Well happy new year! (Insert trite observation about time flying and post holiday slump)
I’ve managed to exit the old year by being at a resort with my family in Austria.

Yeah I know. Believe me when I tell you that I do not treat this with the casualness typing such a sentence would imply. It really feels more like this:


This whole experience was quite amazing. Full spa facilities with a rather confusing array of rooms and recommended experiences. Services such as facials and massages cost extra, but all the spa facilities, were free.

There was a salt aromatic steambath, tiled in glossy white, and outfitted with little LED lights that made me feel a bit like I was in a very damp, small nightclub, one where occasionally, there were gigantic, naked, middle aged men staring mutely into the distance, glazed from the heat.

So you know, a typical Tuesday.*

There was also a non salted aromatic steam room that was hotter and smaller, making the avoidance of eye contact with naked strangers much more difficult. It also had a bunch of buttons. But since I don’t read German, and couldn’t see without my glasses(glasses being useless in a steam room), I was reluctant to push any of them. See, the day before, I had used one of their showers which featured a standard handheld spout, as well as a waterfall, freshwater “falling rain”styles, and for some reason, a hose. I accidentally turned them all on at once. Since they were all on timers, I couldn’t turn any of them off, and simply had to stand there, being thoroughly showered in all directions, only one of them which was warm.

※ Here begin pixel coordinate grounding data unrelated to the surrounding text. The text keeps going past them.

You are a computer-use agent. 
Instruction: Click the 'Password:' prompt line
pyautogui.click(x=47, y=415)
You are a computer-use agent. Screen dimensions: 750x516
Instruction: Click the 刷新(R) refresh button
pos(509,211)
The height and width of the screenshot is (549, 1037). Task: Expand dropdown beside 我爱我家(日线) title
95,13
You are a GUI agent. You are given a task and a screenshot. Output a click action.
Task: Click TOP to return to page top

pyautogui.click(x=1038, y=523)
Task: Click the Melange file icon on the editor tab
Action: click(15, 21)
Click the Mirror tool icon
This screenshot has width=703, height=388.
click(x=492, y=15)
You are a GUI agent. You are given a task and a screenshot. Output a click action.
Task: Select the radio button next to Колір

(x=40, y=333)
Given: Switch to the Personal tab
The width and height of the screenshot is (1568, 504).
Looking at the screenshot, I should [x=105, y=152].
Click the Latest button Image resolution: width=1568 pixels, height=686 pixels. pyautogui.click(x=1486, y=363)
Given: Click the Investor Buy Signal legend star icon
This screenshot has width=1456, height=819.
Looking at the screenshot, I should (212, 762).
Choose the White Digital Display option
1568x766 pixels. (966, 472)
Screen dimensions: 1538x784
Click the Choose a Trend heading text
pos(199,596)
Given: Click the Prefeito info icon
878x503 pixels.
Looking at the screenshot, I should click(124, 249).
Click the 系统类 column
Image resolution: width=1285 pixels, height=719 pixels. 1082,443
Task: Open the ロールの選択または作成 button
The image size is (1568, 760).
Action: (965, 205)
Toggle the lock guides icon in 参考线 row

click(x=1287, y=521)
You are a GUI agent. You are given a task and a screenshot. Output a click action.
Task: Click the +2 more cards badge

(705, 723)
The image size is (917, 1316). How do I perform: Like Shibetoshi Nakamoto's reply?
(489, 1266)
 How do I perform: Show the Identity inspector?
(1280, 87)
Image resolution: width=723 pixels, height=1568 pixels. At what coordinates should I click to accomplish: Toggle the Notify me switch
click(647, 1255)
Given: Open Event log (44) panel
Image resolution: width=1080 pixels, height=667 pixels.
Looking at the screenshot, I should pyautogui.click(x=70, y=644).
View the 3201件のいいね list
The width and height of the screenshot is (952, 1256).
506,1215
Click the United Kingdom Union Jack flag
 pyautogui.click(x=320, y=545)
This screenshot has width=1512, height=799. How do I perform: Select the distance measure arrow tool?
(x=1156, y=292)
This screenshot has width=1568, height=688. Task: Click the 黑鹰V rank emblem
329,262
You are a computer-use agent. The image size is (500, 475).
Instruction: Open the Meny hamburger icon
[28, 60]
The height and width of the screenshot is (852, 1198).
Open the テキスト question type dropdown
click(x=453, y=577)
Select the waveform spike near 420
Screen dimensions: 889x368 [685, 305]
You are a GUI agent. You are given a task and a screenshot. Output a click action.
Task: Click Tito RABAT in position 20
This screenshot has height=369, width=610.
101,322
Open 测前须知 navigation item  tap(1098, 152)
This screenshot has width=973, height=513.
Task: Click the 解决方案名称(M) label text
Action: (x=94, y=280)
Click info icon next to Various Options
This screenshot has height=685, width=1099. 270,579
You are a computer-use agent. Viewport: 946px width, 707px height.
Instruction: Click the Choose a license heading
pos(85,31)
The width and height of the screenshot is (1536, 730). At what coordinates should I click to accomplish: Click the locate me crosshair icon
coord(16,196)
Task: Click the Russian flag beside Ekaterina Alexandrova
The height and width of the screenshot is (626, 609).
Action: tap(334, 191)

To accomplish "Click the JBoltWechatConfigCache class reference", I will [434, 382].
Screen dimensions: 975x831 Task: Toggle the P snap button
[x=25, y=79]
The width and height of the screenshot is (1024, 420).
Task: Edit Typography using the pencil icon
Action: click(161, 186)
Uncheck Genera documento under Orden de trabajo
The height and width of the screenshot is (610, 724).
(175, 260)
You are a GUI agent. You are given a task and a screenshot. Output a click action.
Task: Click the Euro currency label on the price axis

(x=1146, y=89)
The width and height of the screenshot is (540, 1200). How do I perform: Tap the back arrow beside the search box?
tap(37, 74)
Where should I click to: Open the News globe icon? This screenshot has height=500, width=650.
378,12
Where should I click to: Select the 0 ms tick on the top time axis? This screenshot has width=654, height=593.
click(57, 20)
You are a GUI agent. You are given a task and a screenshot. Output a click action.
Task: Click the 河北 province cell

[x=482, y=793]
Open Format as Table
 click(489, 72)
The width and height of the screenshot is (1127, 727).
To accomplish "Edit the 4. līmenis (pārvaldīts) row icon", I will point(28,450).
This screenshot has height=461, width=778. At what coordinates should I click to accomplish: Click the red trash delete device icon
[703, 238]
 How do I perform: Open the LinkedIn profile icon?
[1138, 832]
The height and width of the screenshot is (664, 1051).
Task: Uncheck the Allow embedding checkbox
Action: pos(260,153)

There were also two dry saunas, one at 60 and one at 100 Celsius. Being American, and apparently the only people in the world, who use Fahrenheit, this was meaningless to me, and all I needed to understand was which one was less hot. (The 60) The recommendation is that after a dry sauna or wet steam, you dunk yourself in the cold water pool to cool off. Apparently this has health benefits, but I wasn’t brave enough to try it past my knees.

Which I immediately couldn’t feel after dunking them into the cold water.

New discovery: after heat, ducking into cold, cold water, your feet get immediate pins and needles. I have no idea if this is part of the health benefits or simply a reassuring sign that your circulation works.

I never did figure out if a steam/ jacuzzi regimen alleviates jet lag, or simply makes you so relaxed that you don’t care. But random, naked old men aside, it’s pretty great.**

*the saunas are coed. Many European and Asian societies have a public bath/sauna culture and thus, nudity does not have a prurient edge to it. But I’m American, so intellectualizing it doesn’t keep it from weirding me out. Telling yourself over and over again “don’t be weird about the naked people, don’t be weird about the naked people” simply makes you radiate weirdness about naked people.

**No judgement if random naked old men are your thing.